SMALL MOLECULE FTO INHIBITOR MO-I-500 AMELIORATES STREPTOZOTOCIN-INDUCED COGNITIVE DEFICIT IN MALE WISTAR RATS

The Fat mass and obesity-associated (FTO) protein is an RNA demethylase responsible for the demethylation of N6-methyladenosine (m⁶A) nucleosides and plays a key role in RNA metabolism, influencing brain development and disease. MO-I-500 is a well-characterized, blood-brain barrier-penetrating, FTO inhibitor with protective effects from oxidative stress and streptozotocin (STZ)-induced toxicity in neuronal and glial cultures. However, its potential neuroprotective effects in vivo are unknown.

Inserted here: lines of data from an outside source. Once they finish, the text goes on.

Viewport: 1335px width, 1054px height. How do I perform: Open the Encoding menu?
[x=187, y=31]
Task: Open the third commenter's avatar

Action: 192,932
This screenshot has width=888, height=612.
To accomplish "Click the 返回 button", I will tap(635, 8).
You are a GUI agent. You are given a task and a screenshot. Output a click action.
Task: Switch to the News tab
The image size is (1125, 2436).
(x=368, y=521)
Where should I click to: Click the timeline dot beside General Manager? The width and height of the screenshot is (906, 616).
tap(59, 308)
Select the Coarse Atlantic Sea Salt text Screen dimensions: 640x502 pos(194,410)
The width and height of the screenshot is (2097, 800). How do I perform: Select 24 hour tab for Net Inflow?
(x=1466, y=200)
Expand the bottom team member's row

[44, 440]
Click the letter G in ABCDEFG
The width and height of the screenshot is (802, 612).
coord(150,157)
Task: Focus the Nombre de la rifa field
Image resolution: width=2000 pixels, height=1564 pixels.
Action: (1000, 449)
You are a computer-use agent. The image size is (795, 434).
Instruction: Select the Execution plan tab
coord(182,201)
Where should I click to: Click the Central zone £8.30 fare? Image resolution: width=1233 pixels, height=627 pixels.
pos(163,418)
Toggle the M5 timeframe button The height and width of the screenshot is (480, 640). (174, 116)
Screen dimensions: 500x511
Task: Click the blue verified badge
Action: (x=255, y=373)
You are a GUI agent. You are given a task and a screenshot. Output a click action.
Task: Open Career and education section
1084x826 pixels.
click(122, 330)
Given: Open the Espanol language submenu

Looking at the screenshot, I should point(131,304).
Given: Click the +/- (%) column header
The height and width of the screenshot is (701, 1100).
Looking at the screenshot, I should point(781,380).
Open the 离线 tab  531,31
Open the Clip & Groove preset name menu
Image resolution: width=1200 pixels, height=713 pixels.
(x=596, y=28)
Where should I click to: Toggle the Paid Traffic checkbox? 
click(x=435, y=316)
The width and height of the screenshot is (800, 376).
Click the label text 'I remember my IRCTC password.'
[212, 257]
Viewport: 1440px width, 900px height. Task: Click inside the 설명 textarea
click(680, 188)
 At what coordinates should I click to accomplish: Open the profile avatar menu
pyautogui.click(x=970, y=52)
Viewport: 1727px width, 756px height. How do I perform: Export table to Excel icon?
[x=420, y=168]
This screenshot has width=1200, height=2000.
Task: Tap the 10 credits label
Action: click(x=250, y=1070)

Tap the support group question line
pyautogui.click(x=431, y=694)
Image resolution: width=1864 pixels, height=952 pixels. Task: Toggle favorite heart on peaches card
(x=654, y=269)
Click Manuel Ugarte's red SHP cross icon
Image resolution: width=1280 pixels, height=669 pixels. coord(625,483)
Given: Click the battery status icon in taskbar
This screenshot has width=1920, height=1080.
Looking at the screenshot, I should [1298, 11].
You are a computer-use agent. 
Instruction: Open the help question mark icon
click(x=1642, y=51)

Here, we evaluated MO-I-500 effects in the STZ model of sporadic Alzheimer’s disease (sAD) in male Wistar rats. Two bilateral intracerebroventricular (ICV) injections of STZ (3 mg/kg) were administered 48 hours apart. MO-I-500 treatment was split into two 5-day periods of daily intraperitoneal injections (10 mg/kg in 0.1% methylcellulose), starting 6 days prior to and 14-days after the ICV applications, respectively. Four weeks after STZ administration, Morris water maze (MWM) was performed. Subsequently, brains were collected to analyse expression of m⁶A pathway-related proteins and m⁶A enrichment in poly(A) mRNA.
STZ+vehicle group (n=9) demonstrated significant deficits in MWM compared to SHAM group (n=9) in escape latency (p<0.001) and target quadrant preference in the probe test (p=0.021). Compared to STZ+vehicle-treated, STZ+MO-I-500-treated rats (n=8) demonstrated shorter escape latencies (p=0.026) and quadrant preference (p=0.024). Our data thus demonstrate that MO-I-500 ameliorates STZ-induced cognitive deficit. Furthermore, a 34-day weight gain reduction observed in the STZ+veh was ameliorated by MO-I-500 (p=0.003).
Collectively, our data demonstrate the neuroprotective effects of MO-I-500 in an in vivo model of sAD. This work was supported by the Czech Science Foundation (grant No. 25-17745S).